## [Dataset]
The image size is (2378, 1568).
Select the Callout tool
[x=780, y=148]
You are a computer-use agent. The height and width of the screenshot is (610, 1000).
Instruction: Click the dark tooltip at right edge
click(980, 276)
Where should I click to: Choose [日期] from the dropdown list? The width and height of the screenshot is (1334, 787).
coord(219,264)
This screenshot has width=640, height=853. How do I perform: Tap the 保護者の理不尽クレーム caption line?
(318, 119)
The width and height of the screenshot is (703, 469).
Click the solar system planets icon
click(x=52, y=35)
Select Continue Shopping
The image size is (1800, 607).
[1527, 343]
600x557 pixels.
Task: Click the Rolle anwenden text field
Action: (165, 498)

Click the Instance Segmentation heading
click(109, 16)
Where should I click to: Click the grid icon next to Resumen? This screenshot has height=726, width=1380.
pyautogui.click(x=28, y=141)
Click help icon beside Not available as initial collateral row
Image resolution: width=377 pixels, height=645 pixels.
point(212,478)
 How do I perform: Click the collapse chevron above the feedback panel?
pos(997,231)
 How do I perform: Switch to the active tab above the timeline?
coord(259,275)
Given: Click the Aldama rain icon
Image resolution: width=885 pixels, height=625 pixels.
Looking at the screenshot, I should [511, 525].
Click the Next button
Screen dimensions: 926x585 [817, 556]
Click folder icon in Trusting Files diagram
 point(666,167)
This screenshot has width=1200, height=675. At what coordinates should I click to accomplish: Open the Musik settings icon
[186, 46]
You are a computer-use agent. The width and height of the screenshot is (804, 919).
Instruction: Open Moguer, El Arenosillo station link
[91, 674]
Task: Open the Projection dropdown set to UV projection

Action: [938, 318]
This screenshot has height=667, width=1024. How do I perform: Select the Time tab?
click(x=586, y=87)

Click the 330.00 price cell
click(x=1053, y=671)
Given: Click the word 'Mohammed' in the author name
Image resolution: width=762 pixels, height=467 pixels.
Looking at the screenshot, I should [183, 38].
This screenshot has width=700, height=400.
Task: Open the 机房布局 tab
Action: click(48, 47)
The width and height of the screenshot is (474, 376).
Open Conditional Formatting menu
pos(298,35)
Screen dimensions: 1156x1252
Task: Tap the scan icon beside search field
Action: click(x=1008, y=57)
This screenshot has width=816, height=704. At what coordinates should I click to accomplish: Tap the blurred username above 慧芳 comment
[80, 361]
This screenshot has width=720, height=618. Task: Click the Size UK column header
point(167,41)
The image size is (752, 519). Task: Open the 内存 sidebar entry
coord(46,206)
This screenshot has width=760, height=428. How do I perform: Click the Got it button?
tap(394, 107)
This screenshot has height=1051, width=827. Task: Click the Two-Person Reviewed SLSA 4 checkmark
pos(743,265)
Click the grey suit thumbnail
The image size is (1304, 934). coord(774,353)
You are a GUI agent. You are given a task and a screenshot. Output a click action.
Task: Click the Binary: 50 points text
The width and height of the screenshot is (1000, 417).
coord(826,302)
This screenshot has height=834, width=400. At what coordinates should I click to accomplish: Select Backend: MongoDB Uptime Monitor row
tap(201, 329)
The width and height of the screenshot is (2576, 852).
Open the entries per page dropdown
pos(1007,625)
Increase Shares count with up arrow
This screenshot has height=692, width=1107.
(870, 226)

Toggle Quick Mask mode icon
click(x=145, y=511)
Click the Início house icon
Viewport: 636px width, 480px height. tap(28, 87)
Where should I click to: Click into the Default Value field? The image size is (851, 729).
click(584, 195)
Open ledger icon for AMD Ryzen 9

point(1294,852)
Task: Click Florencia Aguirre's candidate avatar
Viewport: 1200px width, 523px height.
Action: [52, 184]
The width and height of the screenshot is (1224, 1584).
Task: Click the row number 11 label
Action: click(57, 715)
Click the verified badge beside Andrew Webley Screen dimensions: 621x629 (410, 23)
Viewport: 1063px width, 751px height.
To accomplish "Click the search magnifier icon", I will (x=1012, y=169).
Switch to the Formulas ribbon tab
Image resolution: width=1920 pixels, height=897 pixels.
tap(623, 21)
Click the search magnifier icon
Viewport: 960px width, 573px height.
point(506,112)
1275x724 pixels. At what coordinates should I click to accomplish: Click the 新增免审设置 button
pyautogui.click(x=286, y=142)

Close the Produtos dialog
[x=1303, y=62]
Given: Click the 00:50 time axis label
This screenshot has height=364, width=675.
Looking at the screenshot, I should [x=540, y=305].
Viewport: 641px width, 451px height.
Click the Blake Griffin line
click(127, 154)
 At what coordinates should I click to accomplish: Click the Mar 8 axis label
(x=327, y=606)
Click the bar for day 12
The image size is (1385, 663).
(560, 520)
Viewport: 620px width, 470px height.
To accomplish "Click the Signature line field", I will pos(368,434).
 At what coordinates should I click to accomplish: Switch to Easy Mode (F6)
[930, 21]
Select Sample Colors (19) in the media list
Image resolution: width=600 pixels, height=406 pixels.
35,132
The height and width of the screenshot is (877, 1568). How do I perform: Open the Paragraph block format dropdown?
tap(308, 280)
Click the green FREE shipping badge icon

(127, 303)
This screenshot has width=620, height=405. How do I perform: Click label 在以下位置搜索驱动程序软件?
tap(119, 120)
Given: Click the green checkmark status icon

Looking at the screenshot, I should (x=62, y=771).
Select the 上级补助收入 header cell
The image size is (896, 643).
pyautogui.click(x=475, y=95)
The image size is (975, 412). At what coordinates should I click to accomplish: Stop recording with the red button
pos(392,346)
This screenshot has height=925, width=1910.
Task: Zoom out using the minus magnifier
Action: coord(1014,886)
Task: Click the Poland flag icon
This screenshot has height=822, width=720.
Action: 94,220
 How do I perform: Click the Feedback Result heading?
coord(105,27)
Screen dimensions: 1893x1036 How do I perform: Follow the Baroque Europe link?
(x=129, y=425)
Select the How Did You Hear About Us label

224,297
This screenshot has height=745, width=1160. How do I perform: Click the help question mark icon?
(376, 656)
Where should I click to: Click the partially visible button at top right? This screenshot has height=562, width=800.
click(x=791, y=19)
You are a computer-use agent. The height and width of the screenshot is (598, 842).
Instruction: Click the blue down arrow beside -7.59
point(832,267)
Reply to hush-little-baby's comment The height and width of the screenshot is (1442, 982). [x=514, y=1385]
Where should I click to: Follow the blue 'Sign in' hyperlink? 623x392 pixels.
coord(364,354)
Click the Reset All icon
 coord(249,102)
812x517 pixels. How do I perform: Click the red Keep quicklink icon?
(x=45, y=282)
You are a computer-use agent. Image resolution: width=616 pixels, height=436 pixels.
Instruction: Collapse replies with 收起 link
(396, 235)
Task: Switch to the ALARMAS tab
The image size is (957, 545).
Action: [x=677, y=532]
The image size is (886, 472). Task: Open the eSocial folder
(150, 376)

## [What the task asks]
Give back the entries exactly, so that each line matches the original.

## [Reply to the exercise]
The image size is (2378, 1568).
Select the Callout tool
[x=780, y=148]
You are a computer-use agent. The height and width of the screenshot is (610, 1000).
Instruction: Click the dark tooltip at right edge
click(980, 276)
Where should I click to: Choose [日期] from the dropdown list? The width and height of the screenshot is (1334, 787).
coord(219,264)
This screenshot has width=640, height=853. How do I perform: Tap the 保護者の理不尽クレーム caption line?
(318, 119)
The width and height of the screenshot is (703, 469).
Click the solar system planets icon
click(x=52, y=35)
Select Continue Shopping
The image size is (1800, 607).
[1527, 343]
600x557 pixels.
Task: Click the Rolle anwenden text field
Action: (165, 498)

Click the Instance Segmentation heading
click(109, 16)
Where should I click to: Click the grid icon next to Resumen? This screenshot has height=726, width=1380.
pyautogui.click(x=28, y=141)
Click help icon beside Not available as initial collateral row
Image resolution: width=377 pixels, height=645 pixels.
point(212,478)
 How do I perform: Click the collapse chevron above the feedback panel?
pos(997,231)
 How do I perform: Switch to the active tab above the timeline?
coord(259,275)
Given: Click the Aldama rain icon
Image resolution: width=885 pixels, height=625 pixels.
Looking at the screenshot, I should [511, 525].
Click the Next button
Screen dimensions: 926x585 [817, 556]
Click folder icon in Trusting Files diagram
 point(666,167)
This screenshot has width=1200, height=675. At what coordinates should I click to accomplish: Open the Musik settings icon
[186, 46]
You are a computer-use agent. The width and height of the screenshot is (804, 919).
Instruction: Open Moguer, El Arenosillo station link
[91, 674]
Task: Open the Projection dropdown set to UV projection

Action: [938, 318]
This screenshot has height=667, width=1024. How do I perform: Select the Time tab?
click(x=586, y=87)

Click the 330.00 price cell
click(x=1053, y=671)
Given: Click the word 'Mohammed' in the author name
Image resolution: width=762 pixels, height=467 pixels.
Looking at the screenshot, I should [183, 38].
This screenshot has width=700, height=400.
Task: Open the 机房布局 tab
Action: click(48, 47)
The width and height of the screenshot is (474, 376).
Open Conditional Formatting menu
pos(298,35)
Screen dimensions: 1156x1252
Task: Tap the scan icon beside search field
Action: click(x=1008, y=57)
This screenshot has width=816, height=704. At what coordinates should I click to accomplish: Tap the blurred username above 慧芳 comment
[80, 361]
This screenshot has width=720, height=618. Task: Click the Size UK column header
point(167,41)
The image size is (752, 519). Task: Open the 内存 sidebar entry
coord(46,206)
This screenshot has width=760, height=428. How do I perform: Click the Got it button?
tap(394, 107)
This screenshot has height=1051, width=827. Task: Click the Two-Person Reviewed SLSA 4 checkmark
pos(743,265)
Click the grey suit thumbnail
The image size is (1304, 934). coord(774,353)
You are a GUI agent. You are given a task and a screenshot. Output a click action.
Task: Click the Binary: 50 points text
The width and height of the screenshot is (1000, 417).
coord(826,302)
This screenshot has height=834, width=400. At what coordinates should I click to accomplish: Select Backend: MongoDB Uptime Monitor row
tap(201, 329)
The width and height of the screenshot is (2576, 852).
Open the entries per page dropdown
pos(1007,625)
Increase Shares count with up arrow
This screenshot has height=692, width=1107.
(870, 226)

Toggle Quick Mask mode icon
click(x=145, y=511)
Click the Início house icon
Viewport: 636px width, 480px height. tap(28, 87)
Where should I click to: Click into the Default Value field? The image size is (851, 729).
click(584, 195)
Open ledger icon for AMD Ryzen 9

point(1294,852)
Task: Click Florencia Aguirre's candidate avatar
Viewport: 1200px width, 523px height.
Action: [52, 184]
The width and height of the screenshot is (1224, 1584).
Task: Click the row number 11 label
Action: click(57, 715)
Click the verified badge beside Andrew Webley Screen dimensions: 621x629 (410, 23)
Viewport: 1063px width, 751px height.
To accomplish "Click the search magnifier icon", I will (x=1012, y=169).
Switch to the Formulas ribbon tab
Image resolution: width=1920 pixels, height=897 pixels.
tap(623, 21)
Click the search magnifier icon
Viewport: 960px width, 573px height.
point(506,112)
1275x724 pixels. At what coordinates should I click to accomplish: Click the 新增免审设置 button
pyautogui.click(x=286, y=142)

Close the Produtos dialog
[x=1303, y=62]
Given: Click the 00:50 time axis label
This screenshot has height=364, width=675.
Looking at the screenshot, I should [x=540, y=305].
Viewport: 641px width, 451px height.
Click the Blake Griffin line
click(127, 154)
 At what coordinates should I click to accomplish: Click the Mar 8 axis label
(x=327, y=606)
Click the bar for day 12
The image size is (1385, 663).
(560, 520)
Viewport: 620px width, 470px height.
To accomplish "Click the Signature line field", I will pos(368,434).
 At what coordinates should I click to accomplish: Switch to Easy Mode (F6)
[930, 21]
Select Sample Colors (19) in the media list
Image resolution: width=600 pixels, height=406 pixels.
35,132
The height and width of the screenshot is (877, 1568). How do I perform: Open the Paragraph block format dropdown?
tap(308, 280)
Click the green FREE shipping badge icon

(127, 303)
This screenshot has width=620, height=405. How do I perform: Click label 在以下位置搜索驱动程序软件?
tap(119, 120)
Given: Click the green checkmark status icon

Looking at the screenshot, I should (x=62, y=771).
Select the 上级补助收入 header cell
The image size is (896, 643).
pyautogui.click(x=475, y=95)
The image size is (975, 412). At what coordinates should I click to accomplish: Stop recording with the red button
pos(392,346)
This screenshot has height=925, width=1910.
Task: Zoom out using the minus magnifier
Action: coord(1014,886)
Task: Click the Poland flag icon
This screenshot has height=822, width=720.
Action: 94,220
 How do I perform: Click the Feedback Result heading?
coord(105,27)
Screen dimensions: 1893x1036 How do I perform: Follow the Baroque Europe link?
(x=129, y=425)
Select the How Did You Hear About Us label

224,297
This screenshot has height=745, width=1160. How do I perform: Click the help question mark icon?
(376, 656)
Where should I click to: Click the partially visible button at top right? This screenshot has height=562, width=800.
click(x=791, y=19)
You are a computer-use agent. The height and width of the screenshot is (598, 842).
Instruction: Click the blue down arrow beside -7.59
point(832,267)
Reply to hush-little-baby's comment The height and width of the screenshot is (1442, 982). [x=514, y=1385]
Where should I click to: Follow the blue 'Sign in' hyperlink? 623x392 pixels.
coord(364,354)
Click the Reset All icon
 coord(249,102)
812x517 pixels. How do I perform: Click the red Keep quicklink icon?
(x=45, y=282)
You are a computer-use agent. Image resolution: width=616 pixels, height=436 pixels.
Instruction: Collapse replies with 收起 link
(396, 235)
Task: Switch to the ALARMAS tab
The image size is (957, 545).
Action: [x=677, y=532]
The image size is (886, 472). Task: Open the eSocial folder
(150, 376)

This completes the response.